_Records for the exercise_.
--------

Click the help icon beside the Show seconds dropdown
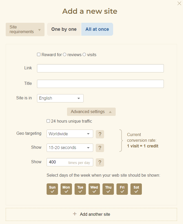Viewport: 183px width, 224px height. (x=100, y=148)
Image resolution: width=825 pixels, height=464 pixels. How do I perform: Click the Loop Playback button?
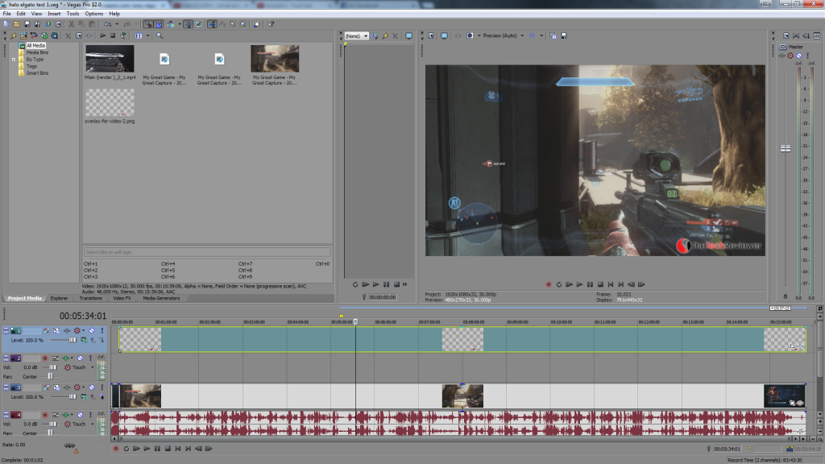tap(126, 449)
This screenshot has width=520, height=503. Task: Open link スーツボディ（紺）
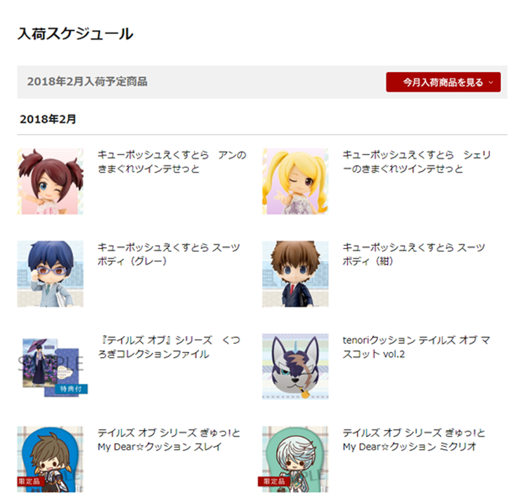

--------

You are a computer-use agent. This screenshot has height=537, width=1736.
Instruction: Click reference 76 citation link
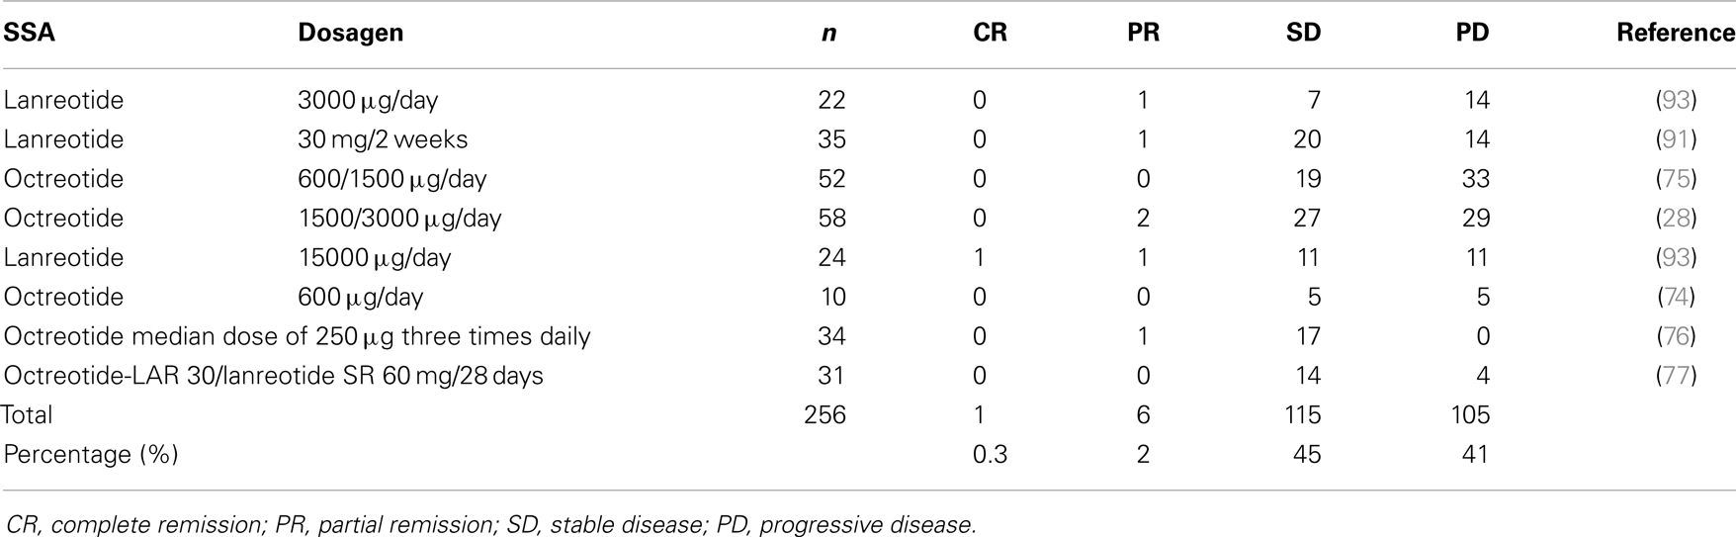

--------

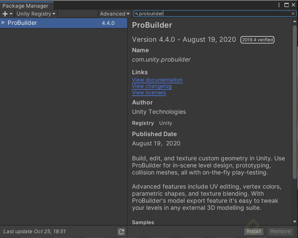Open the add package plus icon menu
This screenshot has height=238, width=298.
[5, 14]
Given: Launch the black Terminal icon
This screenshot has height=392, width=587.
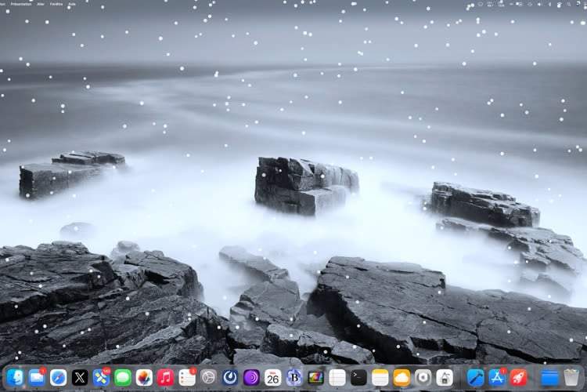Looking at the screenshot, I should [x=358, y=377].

--------

Using the records above, copy word for word the line with "You are a computer-use", the line with "Instruction: Click reference 76 citation link", and every line between them.

_Output for this exercise_.
You are a computer-use agent. This screenshot has height=537, width=1736.
Instruction: Click reference 76 citation link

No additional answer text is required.